Metal-binding stoichiometry and selectivity of the copper chaperone CopZ from Enterococcus hirae.

Abstract

We studied the interaction of several metal ions with the copper chaperone from Enterococcus hirae (EhCopZ). We show that the stoichiometry of the protein-metal complex varies with the experimental conditions used. At high concentration of the protein in a noncoordinating buffer, a dimer, (EhCopZ)2-metal, was formed. The presence of a potentially coordinating molecule L in the solution leads to the formation of a monomeric ternary complex, EhCopZ-Cu-L, where L can be a buffer or a coordinating molecule (glutathione, tris(2-carboxyethyl)phosphine). This was demonstrated in the presence of glutathione by electrospray ionization MS. The presence of a tyrosine close to the metal-binding site allowed us to follow the binding of cadmium to EhCopZ by fluorescence spectroscopy and to determine the corresponding dissociation constant (Kd = 30 nm).
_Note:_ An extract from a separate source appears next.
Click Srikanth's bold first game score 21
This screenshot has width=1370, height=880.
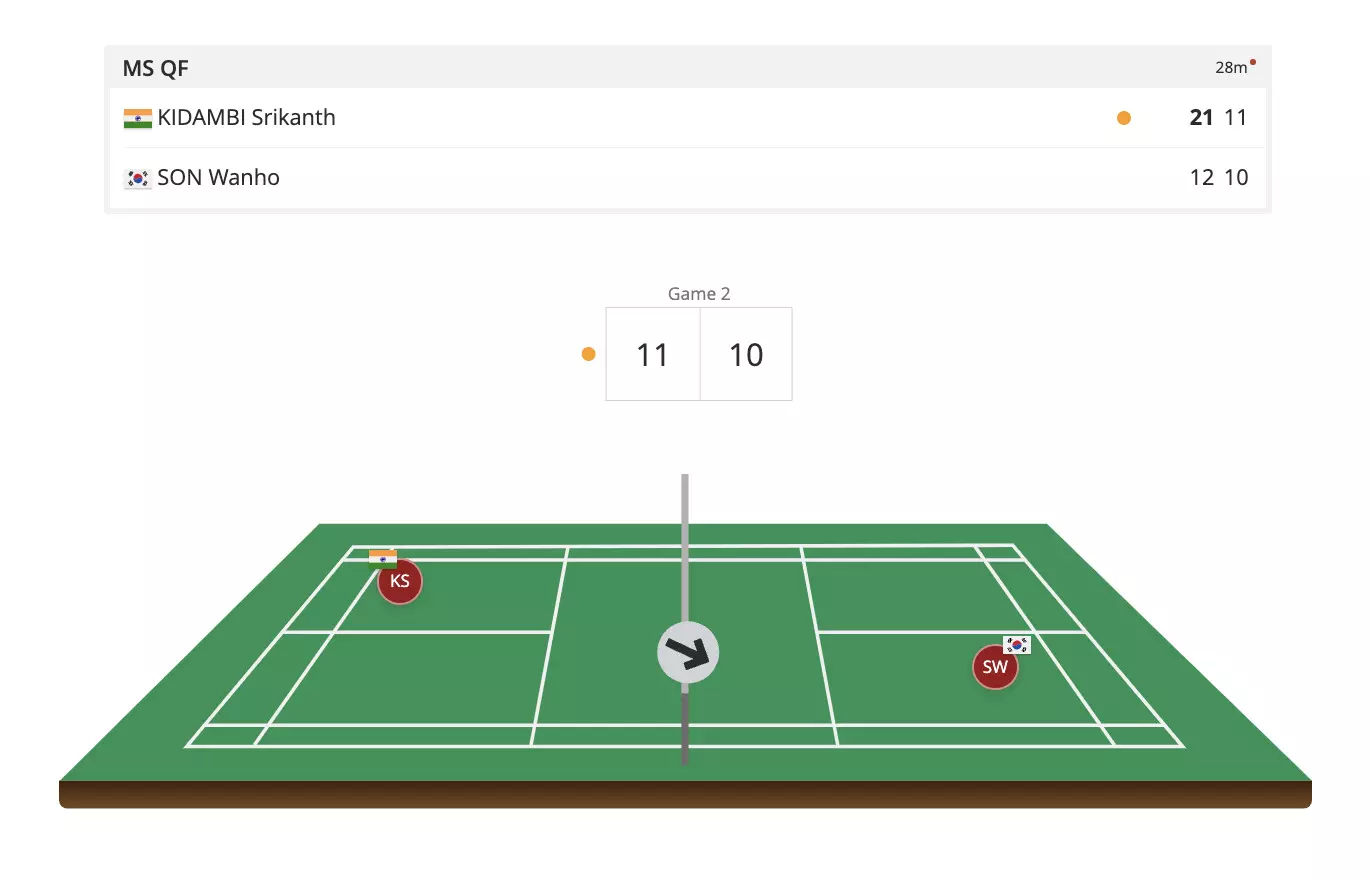pos(1201,118)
Competition experiments were performed with mercury, copper and cobalt, and the corresponding dissociation constants were calculated. A high preference for copper was found, with an upper limit for the dissociation constant of 10-12 m. These results confirm the capacity of EhCopZ to bind copper at very low concentrations in living cells and may provide new clues in the determination of the mechanism of the uptake and transport of copper by the chaperone EhCopZ.